If my maths is correct, it would mean that, for all those decades, God did not see Saul on the throne, even though blind mortals saw him there, hailed him as king, and gave him all the protocols of the seat he was merely guarding by sitting on.  Whether we take 11 years or 38 years, I ask, Is it possible to have lost the noble mandate and still be wearing the carcass title?  Is it possible to be so long without God, yet be hailed by blind mortals with the prestigious titles of the very vacancy that God has already declared?
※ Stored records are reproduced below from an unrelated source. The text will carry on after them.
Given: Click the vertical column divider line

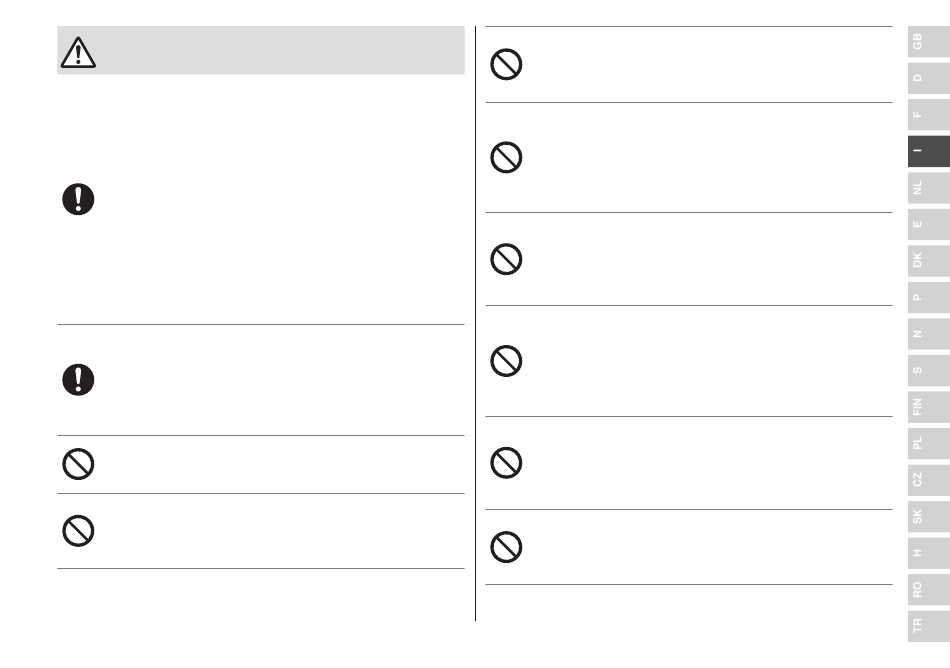Looking at the screenshot, I should pos(476,323).
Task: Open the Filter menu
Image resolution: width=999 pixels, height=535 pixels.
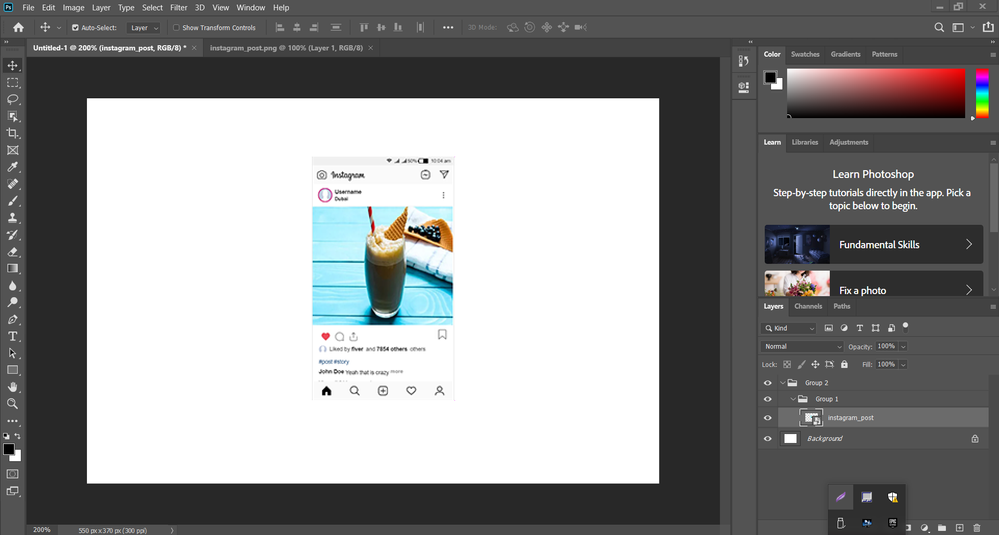Action: point(178,7)
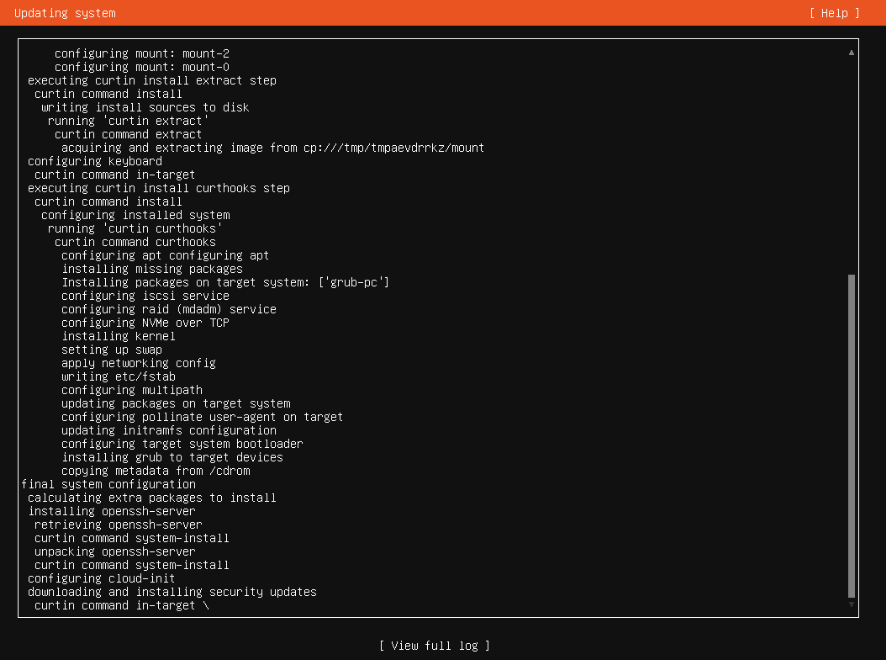Viewport: 886px width, 660px height.
Task: Select 'copying metadata from /cdrom' line
Action: coord(155,471)
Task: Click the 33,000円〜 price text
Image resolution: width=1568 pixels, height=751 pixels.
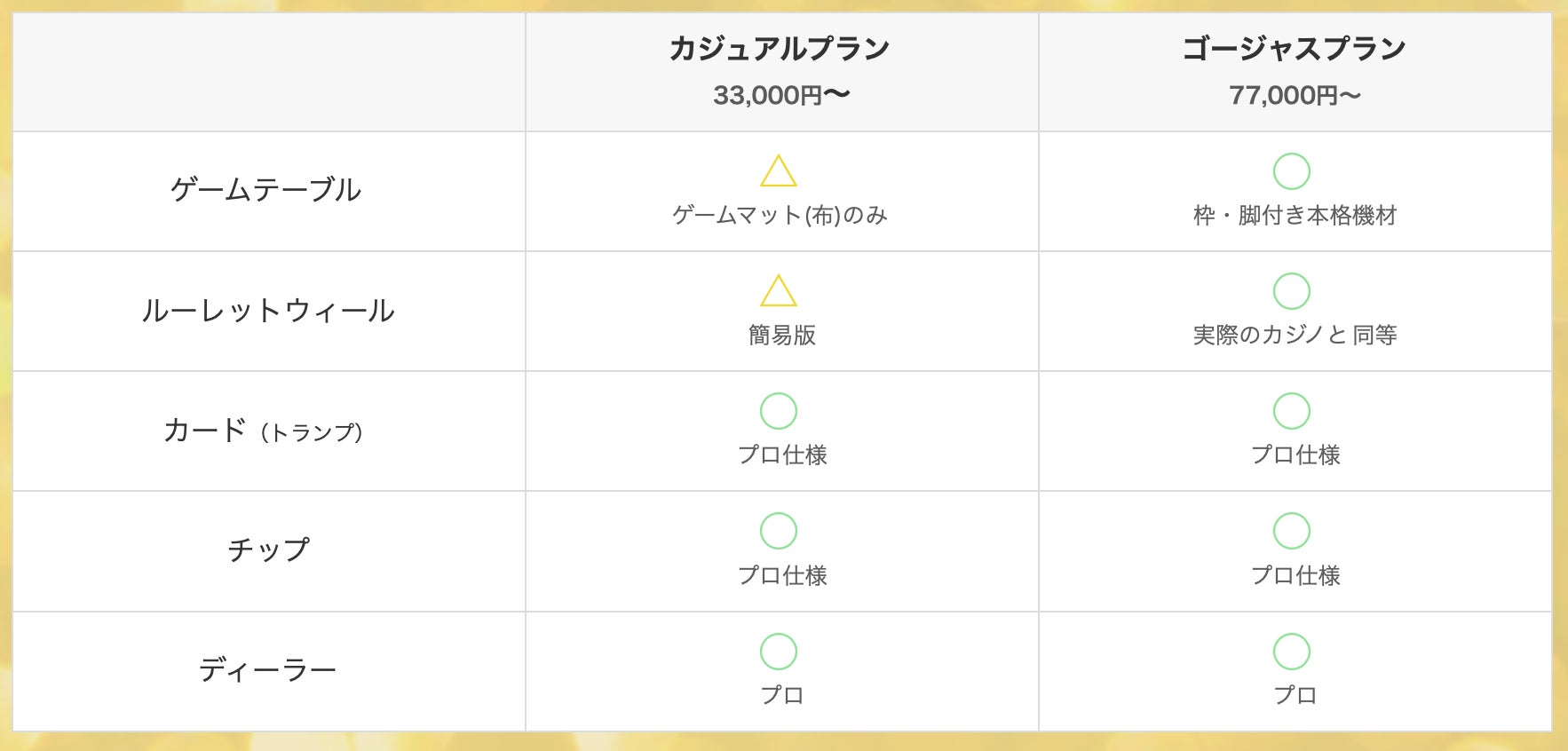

Can Earth be sometimes grossly out of touch with ‘breaking news’ from Heaven?  Does the multitude always hear what God has whispered into a prophet’s ear?  Is the media always right about the mind of God?

Two other regal characters may further fittingly illustrate the present case of thrones kept in custody: Lady Athaliah the daughter of Jezebel, and Ishbosheth the son of Saul.

  1. i) Athaliah   

Athaliah the daughter of Jezebel and Ahab violently took the throne of Judah by killing scores of her heir-apparent grandchildren after the premature deaths of her husband and then her son his successor.  Trans-generational Jezebelic witchcraft, I think.  Six years later, a proper son took the throne after the usurper had been dispatched by the same violent means she had come in.  Today, her name is not mentioned when the kings of Israel are listed.  She had only been a custodian of the throne, albeit a very wicked and bloody one (2 Kings 11:1-21).

  1. ii) Ishbosheth

Ishbosheth the son of Saul was installed on the throne by selfish and ambitious powerful political opportunists after his father’s death, but today that name is not usually cited in any proper list of the kings of Israel between Saul and David (2 Samuel 3:10).  He was a succeeding or secondary custodian to a vacant throne of which his father was the first faded keeper.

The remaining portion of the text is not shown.